(Beginning of Record extracts)
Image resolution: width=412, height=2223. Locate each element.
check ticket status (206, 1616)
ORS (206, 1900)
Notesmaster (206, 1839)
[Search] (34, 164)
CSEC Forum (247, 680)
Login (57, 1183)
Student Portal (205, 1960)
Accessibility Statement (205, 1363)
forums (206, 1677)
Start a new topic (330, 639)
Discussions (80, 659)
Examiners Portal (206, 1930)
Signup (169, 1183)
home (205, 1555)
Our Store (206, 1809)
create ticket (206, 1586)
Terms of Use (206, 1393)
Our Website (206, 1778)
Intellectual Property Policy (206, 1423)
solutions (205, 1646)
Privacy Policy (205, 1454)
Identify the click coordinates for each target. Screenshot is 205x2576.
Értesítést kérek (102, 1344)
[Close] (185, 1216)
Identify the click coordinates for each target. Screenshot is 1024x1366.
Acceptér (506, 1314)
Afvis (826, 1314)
(End of Record extracts)
(Beginning of Record extracts)
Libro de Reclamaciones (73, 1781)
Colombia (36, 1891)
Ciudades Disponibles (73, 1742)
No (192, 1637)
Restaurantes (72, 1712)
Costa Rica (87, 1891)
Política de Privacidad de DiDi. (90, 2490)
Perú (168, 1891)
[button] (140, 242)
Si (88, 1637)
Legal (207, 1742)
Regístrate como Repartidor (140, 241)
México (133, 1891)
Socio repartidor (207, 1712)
(End of Record extracts)
(Beginning of Record extracts)
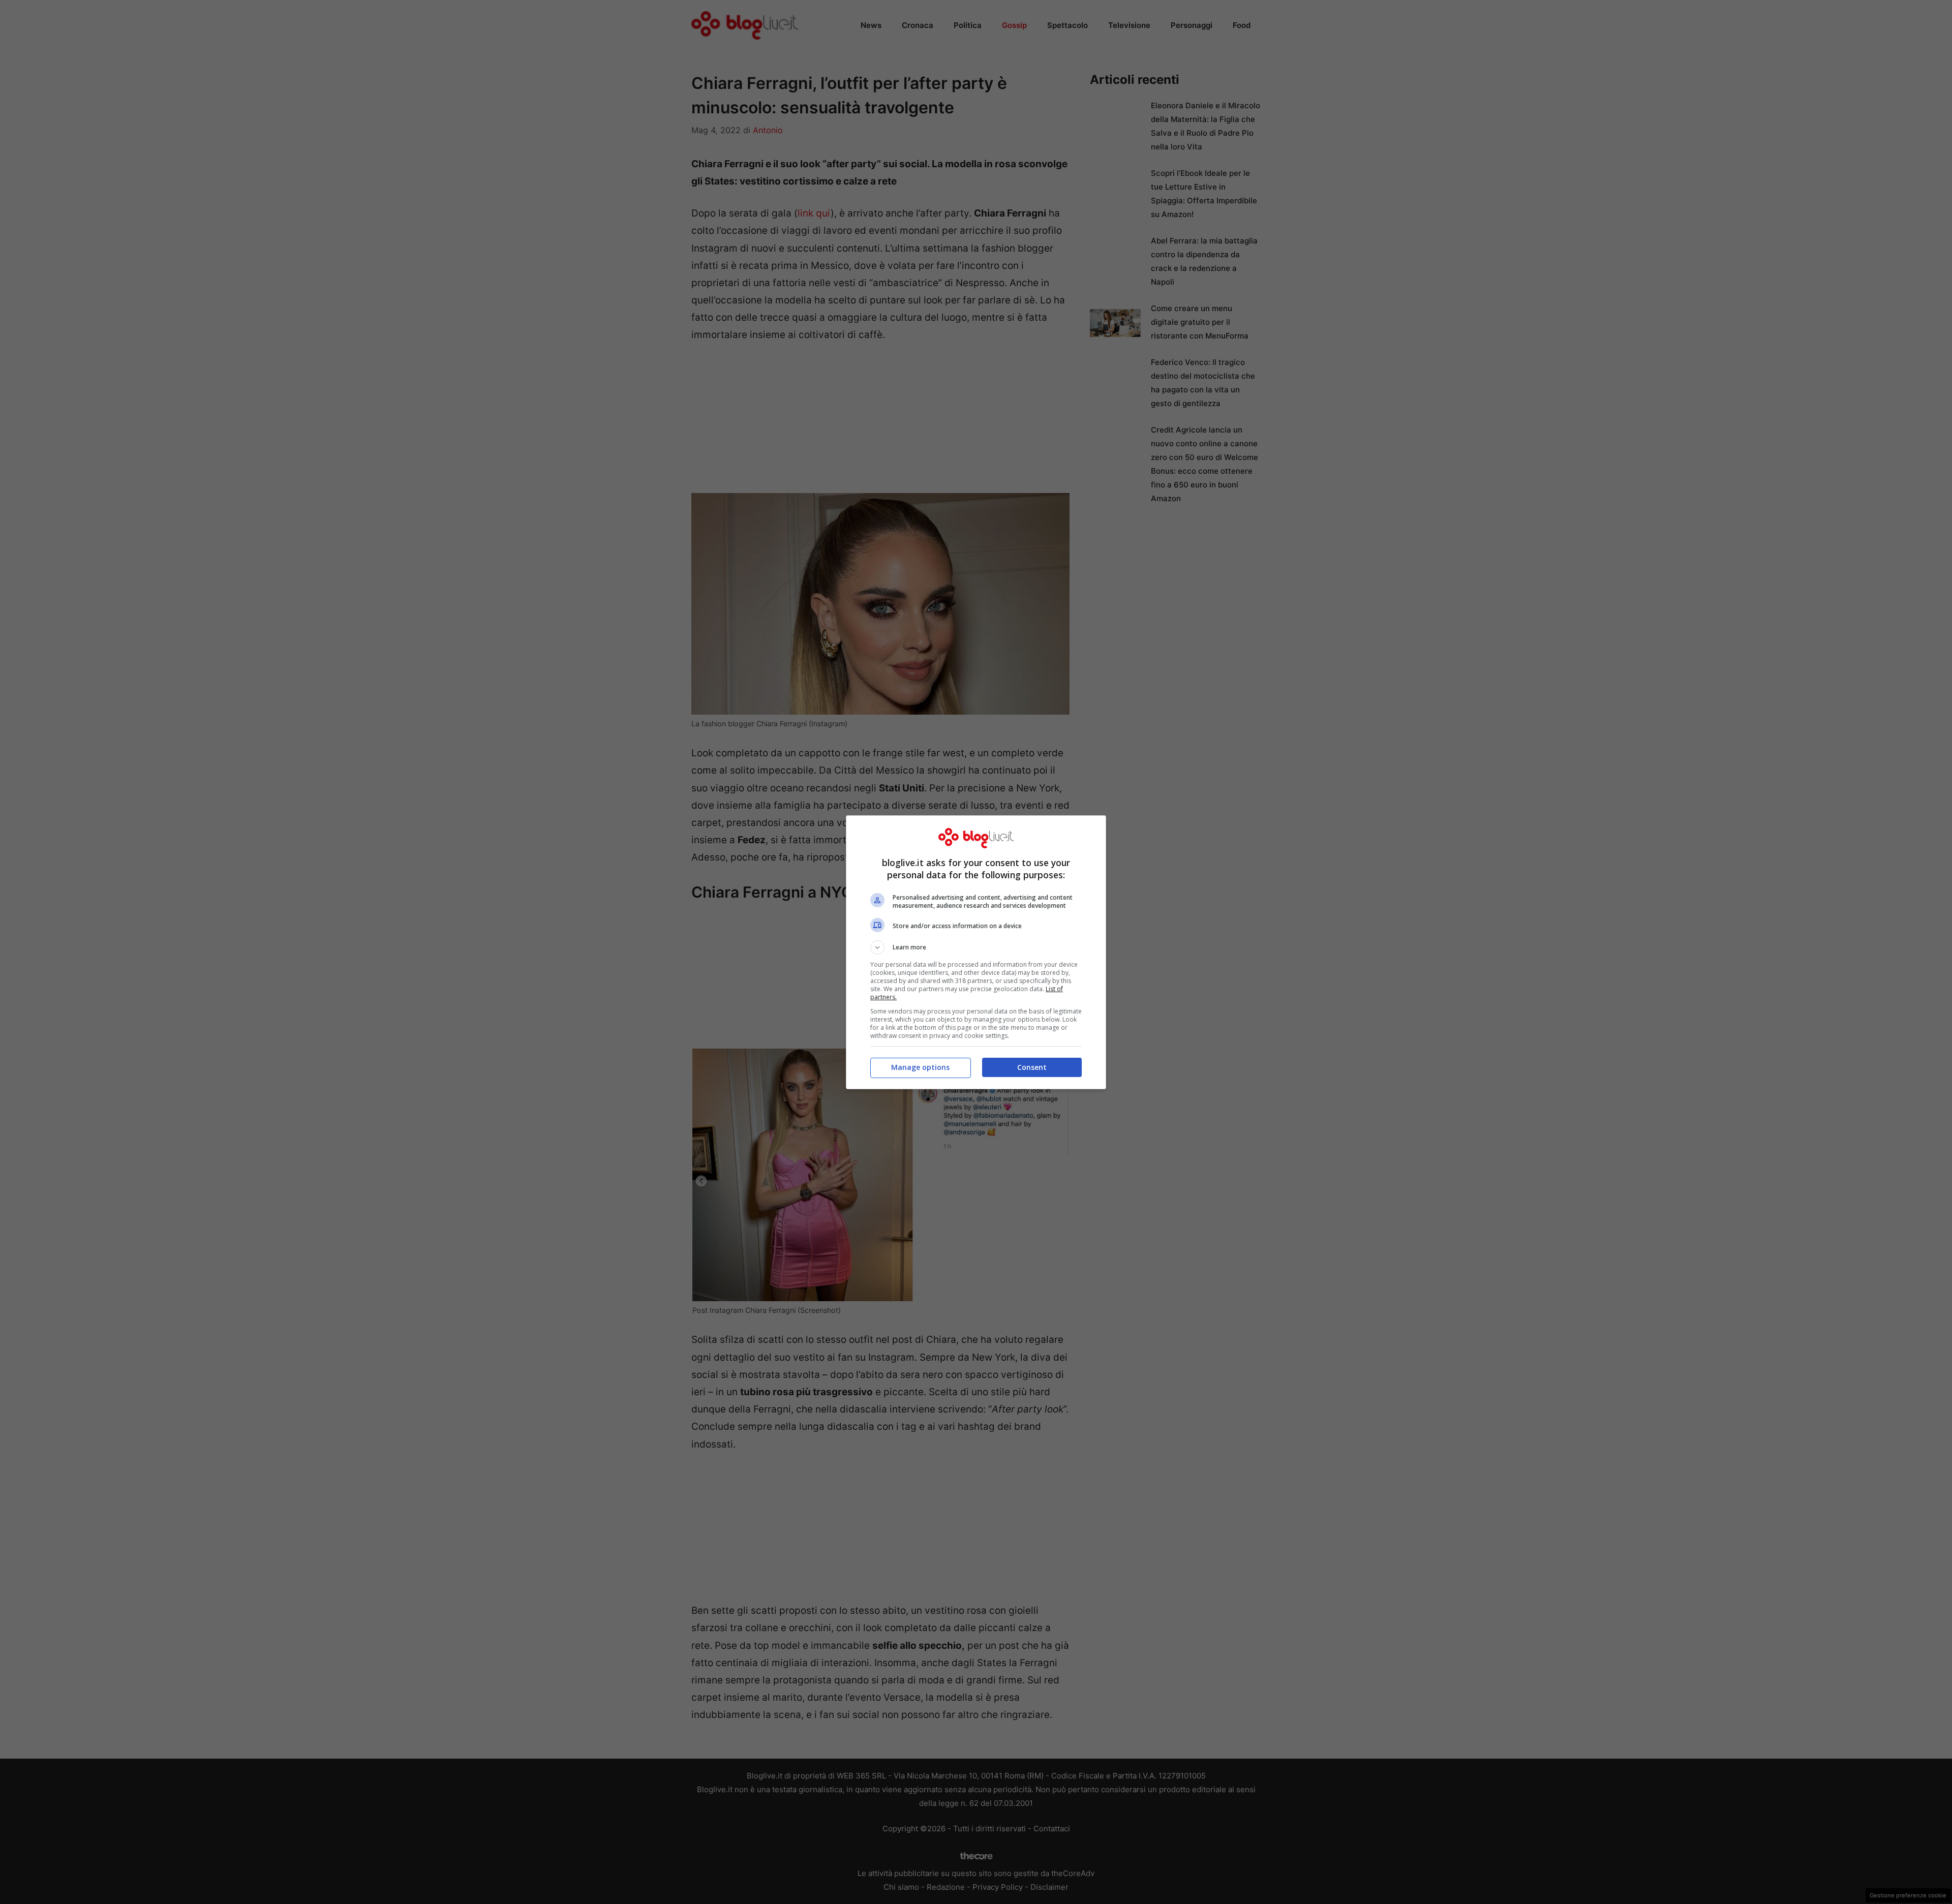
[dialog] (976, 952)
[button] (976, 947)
(End of Record extracts)
To do: Each line above that carries the string "target" has to be returned.

Result of this exercise:
Identify the click coordinates for each target. Screenshot is 205x2576.
Identify the click coordinates for each target. Screenshot is 1024x1366.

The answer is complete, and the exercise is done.